What needs to be done » In the records below, find the line that contains "Where should I click to: Expand Replace" and the line that contains "Task: Click inside", then retype exactly those two lines and every line between them.

-- Available data follows --

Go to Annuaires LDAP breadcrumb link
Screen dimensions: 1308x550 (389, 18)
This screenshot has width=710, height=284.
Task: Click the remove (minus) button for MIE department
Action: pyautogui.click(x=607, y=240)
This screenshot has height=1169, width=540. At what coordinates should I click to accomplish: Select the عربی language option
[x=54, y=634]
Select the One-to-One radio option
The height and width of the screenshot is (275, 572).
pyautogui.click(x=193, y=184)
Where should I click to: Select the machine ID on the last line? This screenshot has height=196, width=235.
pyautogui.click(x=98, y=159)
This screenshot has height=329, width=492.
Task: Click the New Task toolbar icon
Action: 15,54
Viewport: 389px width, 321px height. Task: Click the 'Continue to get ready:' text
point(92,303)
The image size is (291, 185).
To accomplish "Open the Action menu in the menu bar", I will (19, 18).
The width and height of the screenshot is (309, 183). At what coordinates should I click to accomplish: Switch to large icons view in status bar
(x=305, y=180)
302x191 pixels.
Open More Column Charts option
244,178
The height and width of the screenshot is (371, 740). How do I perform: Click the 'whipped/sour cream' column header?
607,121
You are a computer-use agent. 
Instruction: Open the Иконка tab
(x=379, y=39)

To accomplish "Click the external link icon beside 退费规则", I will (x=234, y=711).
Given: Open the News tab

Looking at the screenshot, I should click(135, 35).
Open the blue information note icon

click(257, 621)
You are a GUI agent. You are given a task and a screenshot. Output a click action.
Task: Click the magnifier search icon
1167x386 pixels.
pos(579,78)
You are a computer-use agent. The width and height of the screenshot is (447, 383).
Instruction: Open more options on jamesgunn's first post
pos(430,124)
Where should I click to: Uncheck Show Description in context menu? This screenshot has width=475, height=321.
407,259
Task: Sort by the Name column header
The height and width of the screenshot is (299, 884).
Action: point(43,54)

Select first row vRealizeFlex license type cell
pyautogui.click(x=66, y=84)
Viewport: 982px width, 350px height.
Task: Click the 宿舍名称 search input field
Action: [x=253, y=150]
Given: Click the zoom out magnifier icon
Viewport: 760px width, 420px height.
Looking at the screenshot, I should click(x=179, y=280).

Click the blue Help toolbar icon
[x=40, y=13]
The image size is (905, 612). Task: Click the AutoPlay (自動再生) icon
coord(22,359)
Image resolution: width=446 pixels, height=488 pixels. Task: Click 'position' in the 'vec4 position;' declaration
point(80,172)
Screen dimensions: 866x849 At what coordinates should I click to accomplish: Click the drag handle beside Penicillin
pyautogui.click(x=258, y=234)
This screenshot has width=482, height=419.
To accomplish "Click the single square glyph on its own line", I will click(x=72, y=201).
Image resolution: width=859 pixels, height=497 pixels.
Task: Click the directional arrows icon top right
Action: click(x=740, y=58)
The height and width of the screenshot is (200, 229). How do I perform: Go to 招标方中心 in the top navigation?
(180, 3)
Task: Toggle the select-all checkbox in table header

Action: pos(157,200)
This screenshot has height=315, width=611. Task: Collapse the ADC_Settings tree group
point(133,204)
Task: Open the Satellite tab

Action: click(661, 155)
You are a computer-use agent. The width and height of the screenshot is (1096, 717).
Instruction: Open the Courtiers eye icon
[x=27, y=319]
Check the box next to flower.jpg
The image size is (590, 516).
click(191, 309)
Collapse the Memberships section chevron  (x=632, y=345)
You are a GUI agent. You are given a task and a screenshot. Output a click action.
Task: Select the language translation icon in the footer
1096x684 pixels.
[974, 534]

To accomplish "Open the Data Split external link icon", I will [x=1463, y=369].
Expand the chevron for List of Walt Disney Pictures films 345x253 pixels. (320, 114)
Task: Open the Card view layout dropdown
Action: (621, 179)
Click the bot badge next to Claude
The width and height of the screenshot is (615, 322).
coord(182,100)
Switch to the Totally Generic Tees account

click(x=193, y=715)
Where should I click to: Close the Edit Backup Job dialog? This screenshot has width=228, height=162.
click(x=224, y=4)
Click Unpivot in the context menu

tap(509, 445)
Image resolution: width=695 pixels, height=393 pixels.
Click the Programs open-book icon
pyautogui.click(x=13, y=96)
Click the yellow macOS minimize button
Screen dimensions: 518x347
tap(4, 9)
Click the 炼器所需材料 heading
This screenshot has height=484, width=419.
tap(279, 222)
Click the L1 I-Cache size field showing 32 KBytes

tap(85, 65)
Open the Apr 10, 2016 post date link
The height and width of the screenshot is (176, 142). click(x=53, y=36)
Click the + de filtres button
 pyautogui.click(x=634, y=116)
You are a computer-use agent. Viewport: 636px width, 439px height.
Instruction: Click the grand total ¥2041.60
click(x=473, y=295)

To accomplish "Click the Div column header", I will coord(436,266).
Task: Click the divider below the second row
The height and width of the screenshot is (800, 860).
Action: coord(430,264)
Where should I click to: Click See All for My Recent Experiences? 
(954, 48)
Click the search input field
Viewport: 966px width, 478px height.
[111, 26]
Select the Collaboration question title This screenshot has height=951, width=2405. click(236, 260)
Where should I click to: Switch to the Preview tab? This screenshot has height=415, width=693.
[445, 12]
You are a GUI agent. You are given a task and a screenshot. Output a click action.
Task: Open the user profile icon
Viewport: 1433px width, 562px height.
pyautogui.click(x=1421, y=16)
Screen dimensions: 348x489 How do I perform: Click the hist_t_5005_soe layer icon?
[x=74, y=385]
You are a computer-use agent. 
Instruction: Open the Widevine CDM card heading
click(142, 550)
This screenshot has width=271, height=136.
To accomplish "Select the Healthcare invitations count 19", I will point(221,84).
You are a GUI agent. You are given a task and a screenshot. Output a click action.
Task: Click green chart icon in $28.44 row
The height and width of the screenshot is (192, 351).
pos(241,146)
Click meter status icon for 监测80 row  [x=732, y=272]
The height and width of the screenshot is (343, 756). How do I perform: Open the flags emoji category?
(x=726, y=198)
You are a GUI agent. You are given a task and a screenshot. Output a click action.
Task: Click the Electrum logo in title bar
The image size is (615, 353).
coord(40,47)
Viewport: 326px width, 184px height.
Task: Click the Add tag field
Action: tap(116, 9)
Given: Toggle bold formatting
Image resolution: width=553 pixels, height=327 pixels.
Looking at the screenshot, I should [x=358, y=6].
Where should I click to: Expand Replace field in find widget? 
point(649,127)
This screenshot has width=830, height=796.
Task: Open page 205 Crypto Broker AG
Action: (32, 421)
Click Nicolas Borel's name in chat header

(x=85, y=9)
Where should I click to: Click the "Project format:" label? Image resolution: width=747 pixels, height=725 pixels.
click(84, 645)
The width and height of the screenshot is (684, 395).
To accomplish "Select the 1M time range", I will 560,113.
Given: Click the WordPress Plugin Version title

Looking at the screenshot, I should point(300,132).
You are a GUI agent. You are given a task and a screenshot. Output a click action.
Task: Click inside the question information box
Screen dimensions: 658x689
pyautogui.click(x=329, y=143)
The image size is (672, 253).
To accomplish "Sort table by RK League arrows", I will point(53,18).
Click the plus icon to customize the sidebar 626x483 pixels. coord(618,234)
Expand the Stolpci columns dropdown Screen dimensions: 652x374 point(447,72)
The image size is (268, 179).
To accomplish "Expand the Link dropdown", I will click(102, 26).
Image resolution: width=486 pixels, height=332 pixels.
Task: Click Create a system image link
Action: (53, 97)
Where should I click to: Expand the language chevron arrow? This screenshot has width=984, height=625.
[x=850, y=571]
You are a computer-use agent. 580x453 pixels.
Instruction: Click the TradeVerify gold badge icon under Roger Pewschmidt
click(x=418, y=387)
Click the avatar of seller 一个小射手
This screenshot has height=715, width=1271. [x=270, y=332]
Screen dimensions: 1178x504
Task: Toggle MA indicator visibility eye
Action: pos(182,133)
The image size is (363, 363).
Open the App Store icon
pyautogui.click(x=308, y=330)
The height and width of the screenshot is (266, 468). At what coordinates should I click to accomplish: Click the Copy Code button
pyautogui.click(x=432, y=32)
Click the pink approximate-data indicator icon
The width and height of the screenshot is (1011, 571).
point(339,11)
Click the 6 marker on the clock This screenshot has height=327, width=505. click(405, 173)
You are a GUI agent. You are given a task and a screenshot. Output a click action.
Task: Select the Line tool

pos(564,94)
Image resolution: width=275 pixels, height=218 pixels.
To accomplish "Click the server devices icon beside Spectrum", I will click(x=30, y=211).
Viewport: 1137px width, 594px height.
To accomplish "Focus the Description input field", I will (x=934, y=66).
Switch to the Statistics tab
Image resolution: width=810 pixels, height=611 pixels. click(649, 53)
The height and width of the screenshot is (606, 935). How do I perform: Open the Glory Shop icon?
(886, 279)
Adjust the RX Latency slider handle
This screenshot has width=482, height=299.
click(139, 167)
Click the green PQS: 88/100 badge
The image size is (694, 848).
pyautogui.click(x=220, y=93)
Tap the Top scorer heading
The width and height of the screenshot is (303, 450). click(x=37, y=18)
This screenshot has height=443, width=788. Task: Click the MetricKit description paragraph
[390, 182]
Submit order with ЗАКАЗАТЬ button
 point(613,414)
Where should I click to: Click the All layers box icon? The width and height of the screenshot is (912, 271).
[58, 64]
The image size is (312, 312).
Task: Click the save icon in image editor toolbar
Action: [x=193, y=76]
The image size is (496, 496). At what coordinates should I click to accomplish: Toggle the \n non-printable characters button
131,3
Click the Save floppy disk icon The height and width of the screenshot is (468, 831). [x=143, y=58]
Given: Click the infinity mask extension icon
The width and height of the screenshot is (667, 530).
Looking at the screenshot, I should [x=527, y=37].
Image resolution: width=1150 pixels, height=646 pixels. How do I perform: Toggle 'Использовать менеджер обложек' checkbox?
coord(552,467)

-- Available data concluded --

Response to the exercise »
Where should I click to: Expand Replace field in find widget? 
point(649,127)
This screenshot has width=830, height=796.
Task: Open page 205 Crypto Broker AG
Action: (32, 421)
Click Nicolas Borel's name in chat header

(x=85, y=9)
Where should I click to: Click the "Project format:" label? Image resolution: width=747 pixels, height=725 pixels.
click(84, 645)
The width and height of the screenshot is (684, 395).
To accomplish "Select the 1M time range", I will 560,113.
Given: Click the WordPress Plugin Version title

Looking at the screenshot, I should point(300,132).
You are a GUI agent. You are given a task and a screenshot. Output a click action.
Task: Click inside the question information box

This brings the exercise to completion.